The “exciting” research has been compiled by researchers at the University of Nottingham, who have pulled together research from around the world to suggest that ‘cannabinoids’ – chemicals related to those found in cannabis, some of which also occur naturally in the body – could reduce the size of stroke and improve neurological function.
The research – so far which has only been done on rats – indicates that all three classes of cannabinoid could be effective in shrinking the area of the brain affected by stroke and in recovering neurological function.
Dr Tim England honorary consultant stroke physician at the University of Nottingham and Royal Derby Hospital led the study.
He said: “This meta-analysis of pre-clinical stroke studies provides valuable information on the existing, and importantly, missing data on the use of cannabinoids as a potential treatment for stroke patients.
“The data are guiding the next steps in experimental stroke in order to be able to progress onto initial safety assessments in a clinical trial.”
Dr Madina Kara, neuroscientist at the Stroke Association, said that a trial with the potential of giving humans doses of the drug would be “under discussion” after the research had been presented at the at a national stroke conference in Harrogate today. 3/12
She said: “It is exciting and after it is presented, discussion can take place about getting it trialed on humans.”
Dr Dale Webb, director of research and information at the Stroke Association, said: “Stroke is the leading cause of adult disability in the UK, with more than half of all stroke survivors left dependent on others for everyday activities.

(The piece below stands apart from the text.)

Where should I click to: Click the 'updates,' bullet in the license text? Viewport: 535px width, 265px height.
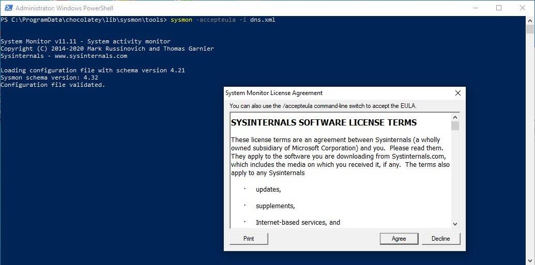[x=268, y=190]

“With more people in the UK surviving a stroke, it’s never been more important to find new treatments to help more stroke patients make better recoveries.
“This new research is an example of the many new developments in the field of stroke which are being presented at this year’s UK Stroke Forum.
“The findings have identified the potential for cannabinoids to reduce brain damage caused by stroke. Further research is needed to investigate whether cannabinoids have the same effects in humans: the effects of cannabis on the brain are highly complex and it remains a risky substance.”
Over 150,000 people have a stroke every year in the UK, and over 1 million people are living with the effects of stroke.